The couple prevailed in those actions and the county ultimately paid $1 million in 2019 to settle a civil rights lawsuit stemming from the APS proceeding, though the county did not admit any wrongdoing.

The California State Bar filed disciplinary charges against Blair and Angus in November of 2020, alleging they filed a misleading petition in the case, failed to uphold the law and engaged in acts of moral turpitude. The case went to trial in August and was held over 11 nonconsecutive days. In her ruling, Wang found that the state bar’s allegations simply did “not support a violation” of applicable professional codes, while evidence entered at trial indicated the attorneys had acted in good faith under exigent circumstances and “there was no design to mislead the court.”

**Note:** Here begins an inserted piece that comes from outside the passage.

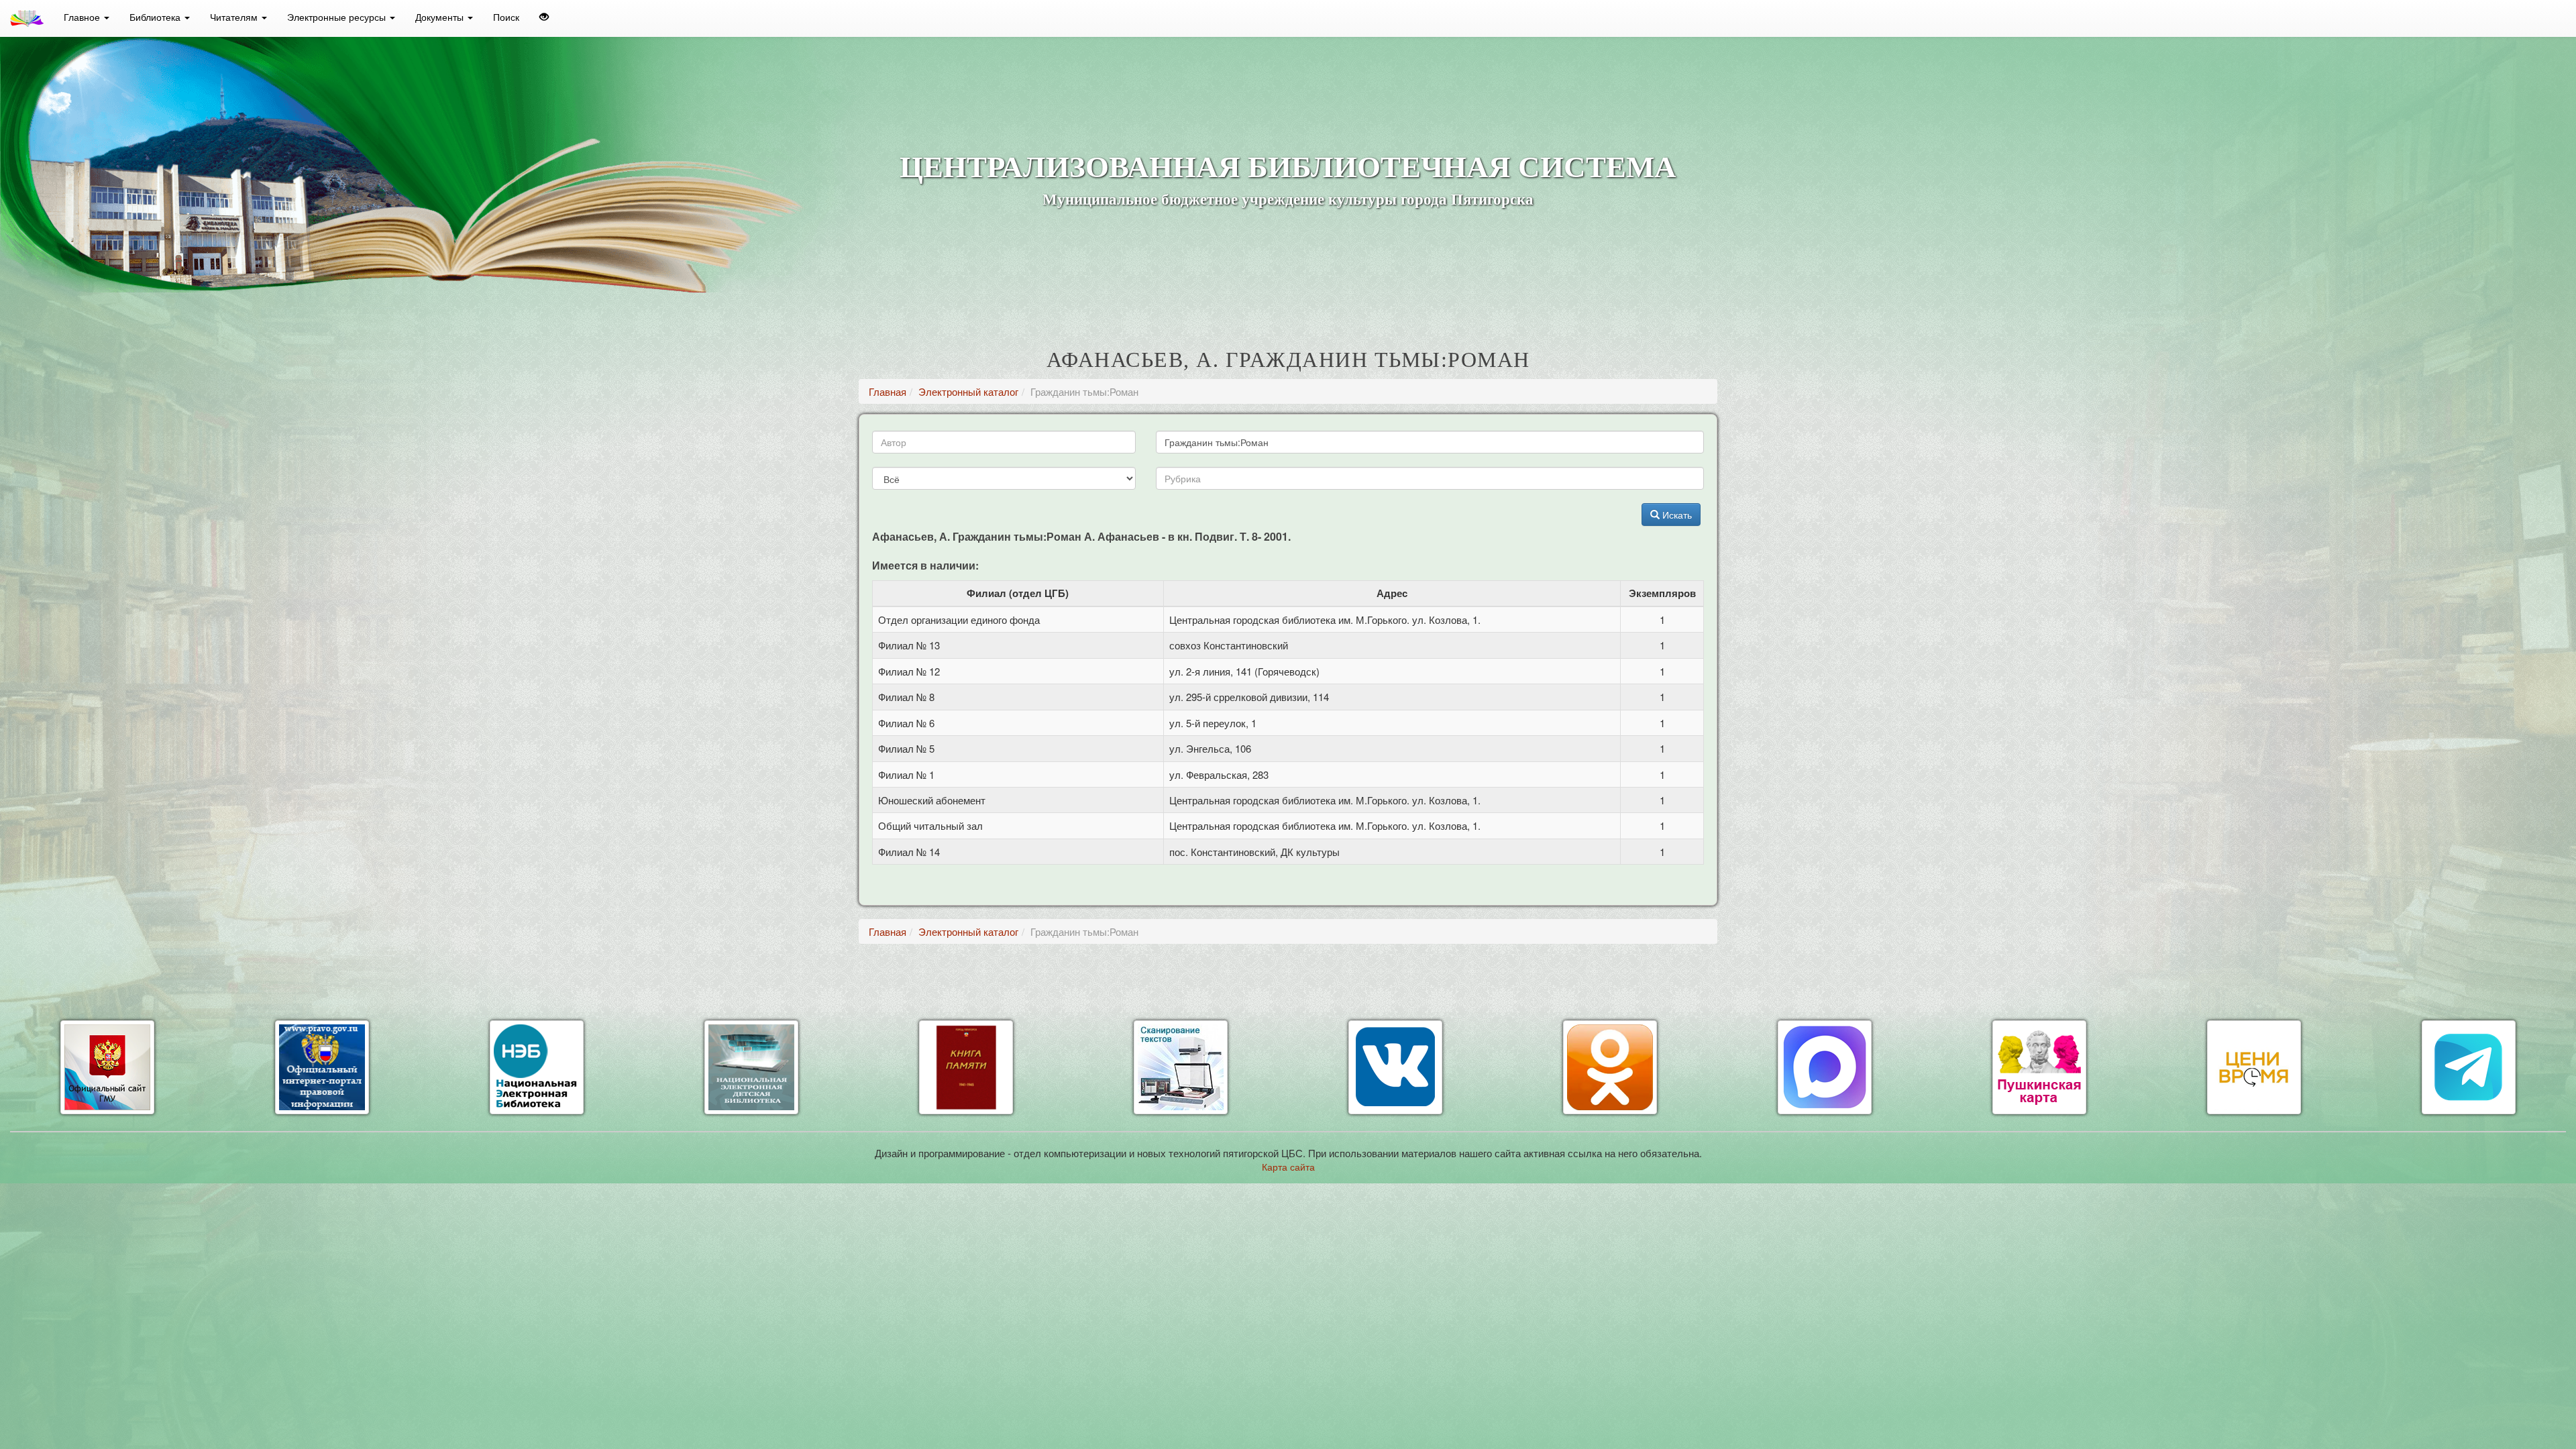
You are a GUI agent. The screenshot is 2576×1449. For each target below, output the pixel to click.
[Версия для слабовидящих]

Dick Magney, 73, was admitted to the hospital in 2015 and was in dire condition by all accounts, suffering from an infected heart valve, chronic pain and desperately poor hygiene. The Magneys had been pursuing a course of palliative care in consultation with his doctor and in line with his advanced health care directive before APS, concerned that Dick Magney was incapable of making his own medical decisions and that Judy Magney might not have been acting in his best interests, intervened and had him put back on antibiotics in a bid to keep him alive while investigating a possible neglect case against his wife of 23 years.

The APS case was later withdrawn and the Public Guardian’s Office stepped in to obtain temporary control over Dick Magney’s affairs for about a month before a judge denied the agency’s request to place him in a permanent conservatorship. He died five months later.

“Though this court recognizes the harm suffered by [Judy Magney] and [Dick Magney] by APS’ actions, this court is called upon to determine whether Angus and Duke’s respective acts rose to professional misconduct — not APS’ civil liability,” Wang wrote in her ruling. “After careful consideration, the court finds Mary Blair Angus … and Natalie A. Duke … not culpable of the charged misconduct.”